Sunday, April 1, 2012

The three trees

M. has another one of his mystical experiences while on a carriage ride in the countryside with Mlle de Villeparisis. He sees three trees which recall a happiness that he cannot remember, or put into thought.

"I looked at the three trees; I could see them plainly, but my mind felt that they were concealing something which it could not grasp, as when an object is placed out of our reach... Where had I looked at them before? Were they not numbered among...dreamscapes...?"

"...They were inviting me to probe a new thought, [and] I imagined that I had to identify an old memory... I chose rather to believe they were phantoms of the past."

"I watched the trees gradually recede, waving their despairing arms, seeming to say to me: 'What you fail to learn from us today, you will never know.'"

"And when, the road having forked and the carriage with it, I turned my back on them and ceased to see them, while Mme de Villeparisis asked me what I was dreaming about, I was as wretched as if I had just lost a  friend, had died myself, had broken faith with the dead or repudiated a god."

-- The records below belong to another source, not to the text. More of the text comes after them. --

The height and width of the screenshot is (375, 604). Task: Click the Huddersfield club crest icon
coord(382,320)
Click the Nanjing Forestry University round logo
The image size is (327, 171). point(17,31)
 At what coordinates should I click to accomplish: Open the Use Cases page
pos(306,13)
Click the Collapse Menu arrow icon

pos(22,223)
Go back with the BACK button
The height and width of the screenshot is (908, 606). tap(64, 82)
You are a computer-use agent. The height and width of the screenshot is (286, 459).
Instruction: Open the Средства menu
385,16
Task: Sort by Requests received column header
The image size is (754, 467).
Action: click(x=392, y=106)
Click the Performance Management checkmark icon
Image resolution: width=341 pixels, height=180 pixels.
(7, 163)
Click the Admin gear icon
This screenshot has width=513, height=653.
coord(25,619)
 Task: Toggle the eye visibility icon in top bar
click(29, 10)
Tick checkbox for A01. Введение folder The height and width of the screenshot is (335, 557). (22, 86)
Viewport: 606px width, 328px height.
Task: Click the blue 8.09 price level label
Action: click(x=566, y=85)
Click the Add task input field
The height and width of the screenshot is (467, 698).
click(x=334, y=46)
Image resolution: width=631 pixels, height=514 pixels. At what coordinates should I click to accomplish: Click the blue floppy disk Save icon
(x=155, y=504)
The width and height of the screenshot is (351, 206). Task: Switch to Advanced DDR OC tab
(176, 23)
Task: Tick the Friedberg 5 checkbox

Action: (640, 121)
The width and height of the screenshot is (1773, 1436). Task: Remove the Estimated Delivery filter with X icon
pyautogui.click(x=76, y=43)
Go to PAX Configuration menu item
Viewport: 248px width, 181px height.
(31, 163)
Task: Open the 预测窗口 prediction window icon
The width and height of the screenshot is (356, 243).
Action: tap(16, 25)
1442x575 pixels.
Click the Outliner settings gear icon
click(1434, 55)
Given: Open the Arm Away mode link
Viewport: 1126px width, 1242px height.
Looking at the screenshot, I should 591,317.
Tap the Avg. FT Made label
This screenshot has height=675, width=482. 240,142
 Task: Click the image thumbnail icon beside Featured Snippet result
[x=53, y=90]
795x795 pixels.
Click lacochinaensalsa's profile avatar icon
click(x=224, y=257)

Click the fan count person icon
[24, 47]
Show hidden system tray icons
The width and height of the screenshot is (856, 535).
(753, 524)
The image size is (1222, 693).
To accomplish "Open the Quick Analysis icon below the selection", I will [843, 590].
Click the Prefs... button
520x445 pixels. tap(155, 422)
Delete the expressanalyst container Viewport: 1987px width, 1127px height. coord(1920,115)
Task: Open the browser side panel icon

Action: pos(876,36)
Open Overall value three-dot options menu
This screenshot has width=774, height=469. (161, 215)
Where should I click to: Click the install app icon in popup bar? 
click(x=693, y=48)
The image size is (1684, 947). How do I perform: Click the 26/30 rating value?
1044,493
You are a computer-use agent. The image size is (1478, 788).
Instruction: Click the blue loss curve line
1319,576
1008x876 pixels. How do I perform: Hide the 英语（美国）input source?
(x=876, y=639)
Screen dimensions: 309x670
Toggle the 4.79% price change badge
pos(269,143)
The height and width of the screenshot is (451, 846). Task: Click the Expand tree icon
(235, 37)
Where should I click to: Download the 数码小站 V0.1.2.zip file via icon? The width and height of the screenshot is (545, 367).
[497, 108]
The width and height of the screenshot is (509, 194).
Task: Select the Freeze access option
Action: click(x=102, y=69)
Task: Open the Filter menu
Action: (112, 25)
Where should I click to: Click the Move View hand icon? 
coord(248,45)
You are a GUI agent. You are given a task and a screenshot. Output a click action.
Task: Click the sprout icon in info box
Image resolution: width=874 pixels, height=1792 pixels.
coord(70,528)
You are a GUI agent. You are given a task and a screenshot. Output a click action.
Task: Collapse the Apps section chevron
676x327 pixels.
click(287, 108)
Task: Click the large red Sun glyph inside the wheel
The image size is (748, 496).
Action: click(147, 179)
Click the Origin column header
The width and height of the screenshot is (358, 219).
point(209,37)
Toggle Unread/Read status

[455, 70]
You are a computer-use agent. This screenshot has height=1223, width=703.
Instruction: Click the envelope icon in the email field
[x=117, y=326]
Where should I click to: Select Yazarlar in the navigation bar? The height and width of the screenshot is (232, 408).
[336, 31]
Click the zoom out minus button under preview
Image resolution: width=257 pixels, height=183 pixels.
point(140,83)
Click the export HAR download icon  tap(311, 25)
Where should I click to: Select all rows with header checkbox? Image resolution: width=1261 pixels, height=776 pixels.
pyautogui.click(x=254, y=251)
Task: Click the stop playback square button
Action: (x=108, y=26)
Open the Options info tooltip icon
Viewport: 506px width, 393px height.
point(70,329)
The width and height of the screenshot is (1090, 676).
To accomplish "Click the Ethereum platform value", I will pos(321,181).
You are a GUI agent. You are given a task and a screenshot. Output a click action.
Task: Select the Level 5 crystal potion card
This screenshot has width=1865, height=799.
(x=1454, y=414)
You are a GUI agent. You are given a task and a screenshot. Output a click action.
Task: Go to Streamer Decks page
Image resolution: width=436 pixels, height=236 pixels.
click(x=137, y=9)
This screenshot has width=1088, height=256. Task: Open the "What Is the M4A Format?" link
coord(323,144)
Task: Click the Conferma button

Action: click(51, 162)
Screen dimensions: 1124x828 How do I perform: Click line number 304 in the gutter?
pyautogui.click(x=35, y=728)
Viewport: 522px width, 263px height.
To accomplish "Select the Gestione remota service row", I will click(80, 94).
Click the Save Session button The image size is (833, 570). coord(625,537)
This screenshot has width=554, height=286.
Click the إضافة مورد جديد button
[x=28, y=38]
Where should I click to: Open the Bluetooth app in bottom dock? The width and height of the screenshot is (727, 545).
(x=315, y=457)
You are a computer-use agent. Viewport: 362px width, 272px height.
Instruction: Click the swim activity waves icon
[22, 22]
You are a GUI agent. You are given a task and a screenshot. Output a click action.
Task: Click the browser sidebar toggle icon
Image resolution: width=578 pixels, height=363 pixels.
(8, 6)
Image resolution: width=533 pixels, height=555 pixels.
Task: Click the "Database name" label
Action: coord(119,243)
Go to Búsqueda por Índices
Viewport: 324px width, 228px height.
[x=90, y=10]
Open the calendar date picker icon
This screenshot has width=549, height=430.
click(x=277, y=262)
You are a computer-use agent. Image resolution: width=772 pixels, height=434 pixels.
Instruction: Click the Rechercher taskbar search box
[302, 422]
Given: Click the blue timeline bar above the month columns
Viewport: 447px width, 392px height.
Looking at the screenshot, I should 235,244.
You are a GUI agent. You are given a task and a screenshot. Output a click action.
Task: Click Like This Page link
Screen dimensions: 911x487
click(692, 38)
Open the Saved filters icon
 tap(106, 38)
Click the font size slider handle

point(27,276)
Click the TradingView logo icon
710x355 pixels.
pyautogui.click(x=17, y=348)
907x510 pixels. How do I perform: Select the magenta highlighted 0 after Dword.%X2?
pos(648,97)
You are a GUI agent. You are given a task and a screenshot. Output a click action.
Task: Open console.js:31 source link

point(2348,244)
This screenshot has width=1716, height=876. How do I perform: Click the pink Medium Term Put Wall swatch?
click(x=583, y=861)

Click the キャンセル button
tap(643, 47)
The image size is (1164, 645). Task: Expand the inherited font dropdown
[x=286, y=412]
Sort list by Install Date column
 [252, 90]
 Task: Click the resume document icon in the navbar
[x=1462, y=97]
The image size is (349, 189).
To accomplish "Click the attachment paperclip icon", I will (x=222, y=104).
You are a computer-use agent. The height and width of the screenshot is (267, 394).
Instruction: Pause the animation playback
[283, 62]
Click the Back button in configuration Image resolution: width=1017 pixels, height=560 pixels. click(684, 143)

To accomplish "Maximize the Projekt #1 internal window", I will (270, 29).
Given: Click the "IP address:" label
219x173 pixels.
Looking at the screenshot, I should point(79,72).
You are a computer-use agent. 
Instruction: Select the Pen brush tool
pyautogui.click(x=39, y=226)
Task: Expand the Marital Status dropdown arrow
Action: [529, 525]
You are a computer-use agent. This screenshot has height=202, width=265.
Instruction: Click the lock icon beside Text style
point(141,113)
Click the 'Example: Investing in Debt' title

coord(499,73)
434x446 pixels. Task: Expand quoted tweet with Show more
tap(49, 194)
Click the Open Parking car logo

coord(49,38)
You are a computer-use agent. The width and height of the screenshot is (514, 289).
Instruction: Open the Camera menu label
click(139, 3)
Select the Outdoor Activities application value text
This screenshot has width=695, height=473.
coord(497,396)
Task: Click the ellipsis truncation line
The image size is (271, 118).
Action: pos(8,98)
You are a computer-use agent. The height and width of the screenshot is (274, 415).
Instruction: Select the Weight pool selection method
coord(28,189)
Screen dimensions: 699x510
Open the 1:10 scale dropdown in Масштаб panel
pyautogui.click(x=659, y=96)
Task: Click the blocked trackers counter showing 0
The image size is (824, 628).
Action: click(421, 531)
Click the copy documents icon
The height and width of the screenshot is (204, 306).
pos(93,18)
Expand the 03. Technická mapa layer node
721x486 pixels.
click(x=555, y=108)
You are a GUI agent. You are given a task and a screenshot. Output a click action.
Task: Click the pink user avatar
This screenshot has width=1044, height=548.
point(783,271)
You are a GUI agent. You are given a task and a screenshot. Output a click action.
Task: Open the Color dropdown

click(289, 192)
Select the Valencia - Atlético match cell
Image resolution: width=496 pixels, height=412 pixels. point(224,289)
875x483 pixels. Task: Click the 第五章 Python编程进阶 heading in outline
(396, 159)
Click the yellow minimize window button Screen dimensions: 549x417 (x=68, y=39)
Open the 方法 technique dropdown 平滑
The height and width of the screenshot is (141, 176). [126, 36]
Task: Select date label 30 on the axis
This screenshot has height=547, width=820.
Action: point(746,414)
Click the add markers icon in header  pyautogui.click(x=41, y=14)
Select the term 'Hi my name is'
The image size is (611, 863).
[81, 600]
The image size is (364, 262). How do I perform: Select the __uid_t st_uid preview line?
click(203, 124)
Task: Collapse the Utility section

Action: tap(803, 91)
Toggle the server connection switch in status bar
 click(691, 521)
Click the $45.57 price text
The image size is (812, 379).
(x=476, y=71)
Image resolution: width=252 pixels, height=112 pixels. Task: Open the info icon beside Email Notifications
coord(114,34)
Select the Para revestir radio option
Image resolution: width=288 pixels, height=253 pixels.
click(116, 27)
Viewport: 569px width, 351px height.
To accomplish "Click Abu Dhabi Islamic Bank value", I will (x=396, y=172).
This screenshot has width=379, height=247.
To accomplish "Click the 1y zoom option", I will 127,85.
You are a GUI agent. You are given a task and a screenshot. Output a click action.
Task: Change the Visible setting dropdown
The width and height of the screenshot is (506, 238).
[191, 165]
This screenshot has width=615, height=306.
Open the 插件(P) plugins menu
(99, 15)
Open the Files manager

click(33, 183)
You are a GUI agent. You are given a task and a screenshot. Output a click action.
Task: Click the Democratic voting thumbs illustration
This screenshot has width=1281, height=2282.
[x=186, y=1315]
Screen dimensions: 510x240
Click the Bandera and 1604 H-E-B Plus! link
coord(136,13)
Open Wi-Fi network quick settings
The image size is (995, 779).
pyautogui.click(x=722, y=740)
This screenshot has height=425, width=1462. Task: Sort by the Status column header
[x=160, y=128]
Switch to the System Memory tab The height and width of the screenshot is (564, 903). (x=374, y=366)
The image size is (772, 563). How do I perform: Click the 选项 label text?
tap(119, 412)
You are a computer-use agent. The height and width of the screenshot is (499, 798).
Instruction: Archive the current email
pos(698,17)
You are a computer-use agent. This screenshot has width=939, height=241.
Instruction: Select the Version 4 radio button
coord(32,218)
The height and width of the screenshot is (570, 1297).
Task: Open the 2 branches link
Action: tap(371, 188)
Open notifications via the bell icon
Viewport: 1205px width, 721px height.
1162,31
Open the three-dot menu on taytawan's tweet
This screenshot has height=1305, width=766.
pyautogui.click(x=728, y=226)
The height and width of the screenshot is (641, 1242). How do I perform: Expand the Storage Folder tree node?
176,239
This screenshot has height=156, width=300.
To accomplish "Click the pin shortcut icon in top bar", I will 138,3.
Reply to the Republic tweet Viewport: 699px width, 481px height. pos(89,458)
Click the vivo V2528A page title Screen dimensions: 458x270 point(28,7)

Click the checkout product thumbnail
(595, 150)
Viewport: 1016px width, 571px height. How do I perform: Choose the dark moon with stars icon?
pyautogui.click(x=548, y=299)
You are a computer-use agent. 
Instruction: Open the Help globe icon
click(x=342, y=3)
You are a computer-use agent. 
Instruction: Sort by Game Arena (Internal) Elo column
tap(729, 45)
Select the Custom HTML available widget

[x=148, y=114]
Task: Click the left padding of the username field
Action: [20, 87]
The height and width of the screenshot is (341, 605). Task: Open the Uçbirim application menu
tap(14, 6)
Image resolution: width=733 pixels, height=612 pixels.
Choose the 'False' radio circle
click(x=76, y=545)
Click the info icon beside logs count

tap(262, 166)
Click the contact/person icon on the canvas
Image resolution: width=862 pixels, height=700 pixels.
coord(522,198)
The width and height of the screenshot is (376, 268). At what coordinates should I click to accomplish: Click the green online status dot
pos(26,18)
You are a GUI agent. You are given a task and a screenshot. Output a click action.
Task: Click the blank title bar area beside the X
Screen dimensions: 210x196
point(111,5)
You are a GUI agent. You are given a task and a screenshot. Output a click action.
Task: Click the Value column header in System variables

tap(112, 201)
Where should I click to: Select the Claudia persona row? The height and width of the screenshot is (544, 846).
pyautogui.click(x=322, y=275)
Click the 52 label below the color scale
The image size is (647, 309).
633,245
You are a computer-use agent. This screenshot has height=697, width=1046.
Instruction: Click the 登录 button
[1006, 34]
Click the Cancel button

It is these kinds of associations and memories that Proust explores in the final volume, the "truths" of the past that were never clear to him; at last, at the very end, the past becomes real.

1 comment:

  1. Hi, just found this. I've always thought of this triple tree story as an echo of the earlier three spires story in Swan's Way. I've also seen comments on this as being purposeful.
    What always strikes me about Proust is his perceptions of these simple "optical" illusions. We've all seen these types of illusions. Driving towards Manhattan, there is a tall Citibank building in Long Island City in Queens that from certain angles as the road winds, appears to be part of the Manhattan skyline, and to dominate that skyline until one reaches the spot where it is clear it is in fact in Queens, on the other side of the river.